Language is an incredible gift left to us by our ancestors. But even as we use that gift, we quickly forget our ancestors. In The Horse, the Wheel, and Language, David W. Anthony points out that many of us can’t even name all four of our great-grandmothers. That’s how fast we lose knowledge of the past, at least in most western cultures. As an elder, one of the things I’ve noticed about young people — for example my own great-nieces and great-nephews — is that they rarely express any curiosity about now-dead relatives that my generation remembers and could tell them about, if they cared to know. In only three generations, most of us will be forgotten. That’s our payback, I suppose, for forgetting those who came before us.

As I have gotten older, I have become increasingly curious about my ancestors, whose experience probably was very similar to that of your ancestors. My curiosity has been inflamed by the cultural destruction that has occurred during the Christian era, which has made it much more difficult to imagine how our ancestors lived. Those who have read this blog, or my novels, are aware of my rage at the cruelty, and ugliness, and completeness, of Christianization. Except for a very few traditions such as a midwinter pagan festival, which we now call Christmas, our memory of the pre-Christian past is gone, like the memory of our ancestors. One might accuse me of romanticizing the pre-Christian past. Not by any means do I suppose that the pre-Christian past was a utopia. But I do think it’s clear that Christianity systematically demonized and disenchanted the natural world, replacing the collective wisdom of our ancestors with theologies and texts from old cults that are shocking in their poverty and infantility. We are the way we are today because we’ve forgotten any other way to be. I strongly suspect that humanity’s survival depends on whether we can regain an awareness of our dependence on the natural world and find a way to re-enchant and preserve the natural world.

The trajectory of Christianization, unsurprisingly, included the extinction of languages. In the case of the Mayan hieroglyphs, much of the destruction was intentional and was the work of a single Catholic priest. The extinction of Gaulish probably was more a product of Romanization than of Christianization, but in the last years of the empire there was not much difference between Romanization and Christianization.

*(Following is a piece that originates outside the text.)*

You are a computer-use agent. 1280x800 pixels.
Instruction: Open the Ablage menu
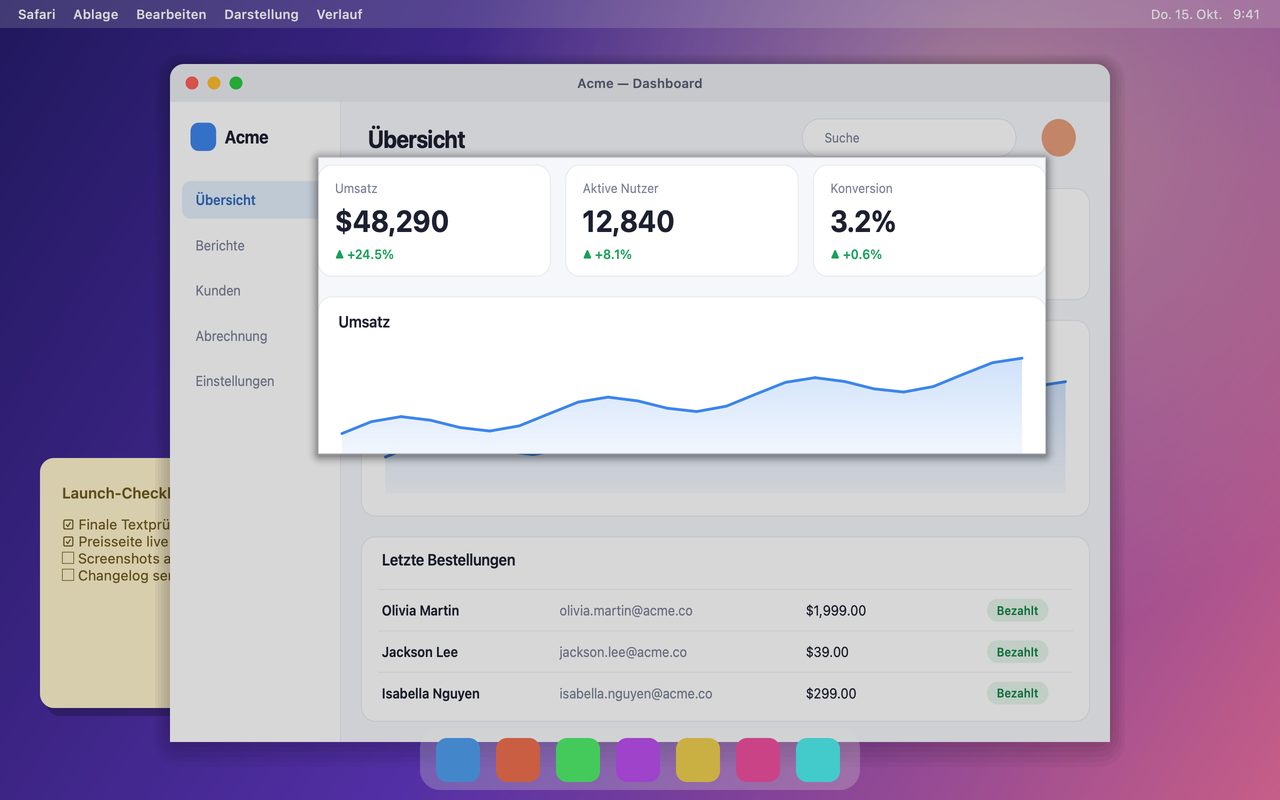click(96, 14)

Still, even robust living languages and their words and grammars are largely fossils, with components that are extremely old. In the last 200 years, historical linguists have developed methods that are remarkably good at tracing a language backward toward its roots. This brings us to the now-extinct language that we call Proto-Indo-European. Though it is a dead language, more than half the people on the planet today speak a language that is descended from Proto-Indo-European. Modern descendants include most of the languages of Europe and some of the languages of Asia, such as Hindi. Classical languages including Greek, Latin, the Germanic languages, the Celtic languages, and Sanskrit are all descended from Proto-Indo-European. Strangely enough, Latin and Celtic are actually close cousins in the Indo-European family tree, because the Romans and the Celts were neighbors in Western Europe. It was not until the 18th Century, as Europeans started encroaching on India, that Europeans discovered that Sanskrit is a relative of Latin and Greek and of the entire Indo-European language family.

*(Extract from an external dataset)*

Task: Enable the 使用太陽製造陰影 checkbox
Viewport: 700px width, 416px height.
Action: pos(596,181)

Consider the family tree of English. English is a Germanic language brought to Britain by the Saxon people, who came from what is now northern Germany and Denmark. After the Norman Conquest, as elites from what is now France gained power in old England, they brought with them a huge vocabulary of Latin words that were assimilated into English. Today, the 1,000 or so most commonly used words in English are Anglo-Saxon, but as word use expands beyond those 1,000 common words, Latin, French, and Greek start to predominate.

What makes The Oxford Introduction to Proto-Indo-European such a fascinating book is that it explains how linguists have actually reconstructed much of the grammar and vocabulary of the now-extinct Proto-Indo-European language. You’ll need to read the book to get a feel for how this is done, but obviously it involves patterns in how languages change, looking at similarities in all the surviving Indo-European languages. (Though classical Greek, Latin, and Sanskrit are considered dead languages, they are very well preserved and well understood through a large body of surviving literature.) The book actually contains lists of reconstructed words in Proto-Indo-European, with the equivalent English word. These lists run to 100 pages! Can linguists be absolutely sure that they’ve reconstructed these words? Of course not. But confidence is high. One linguist claims to have used the same techniques to reconstruct Latin by working backwards from the Romance languages, claiming to have reconstructed the Latin vocabulary with 95 percent confidence and Latin grammar with 80 percent confidence.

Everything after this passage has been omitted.